A Breath of Snow and Ashes - Diana Gabaldon [55]
“We’ll be all right,” I said quietly. I meant it to be a reassuring statement, but it came out with a tinge of question.
“Aye, I know,” he said. He put the last iron in its box, but didn’t replace the lid. Instead, he stood, hands spread flat on the counter, looking straight ahead.
“I dinna want to go,” he said softly. “I dinna want to do this.”
I wasn’t sure whether he was speaking to me, or to himself—but I thought he wasn’t referring only to his journey to the Cherokee village.
“Neither do I,” I whispered, and moved a little closer, so I felt his breathing. He lifted his hands then and turned toward me, taking me into his arms, and we stood wrapped close, listening to each other’s breathing, the bitter smell of the brewing tea seeping through the homely scents of linen, dust, and sun-warmed flesh.
There were still choices to be made, decisions to reach, actions to take. Many of them. But in one day, one hour, one single declaration of intent, we had stepped across the threshold of war.
10
DUTY CALLS
JAMIE HAD SENT BOBBY after Roger Mac, but found himself too restless to wait, and set off himself, leaving Claire to her brewing.
Everything seemed peaceful and beautiful outside. A brown sheep with a pair of lambs stood indolently in her pen, jaws moving in a slow stupor of satisfaction, the lambs hopping awkwardly to and fro like fuzzy grasshoppers behind her. Claire’s herb bed was full of leafing greens and sprouting flowers.

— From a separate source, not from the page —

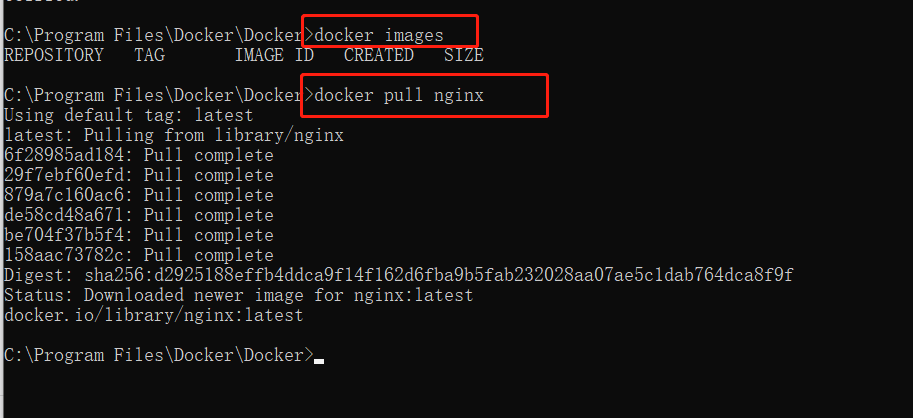Click the CREATED column header
The width and height of the screenshot is (913, 418).
pos(378,55)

The well lid was ajar; he bent to draw it into place and found the boards had warped. He added fixing that to the constant list of chores and repairs that he carried in his head, wishing fervently that he could devote the next few days to digging, hauling manure, shingling, and the like, instead of what he was about to do.
He’d rather bury the old privy pit or castrate pigs than go and ask Roger Mac what he kent about Indians and revolutions. He found it mildly gruesome to discuss the future with his son-in-law, and tried never to do it.
The things Claire told him of her own time seemed often fantastic, with the enjoyable half-real sense of faery tales, and sometimes macabre, but always interesting, for what he learned of his wife from the telling. Brianna tended to share with him small, homely details of machinery, which were interesting, or wild stories of men walking on the moon, which were immensely entertaining, but no threat to his peace of mind.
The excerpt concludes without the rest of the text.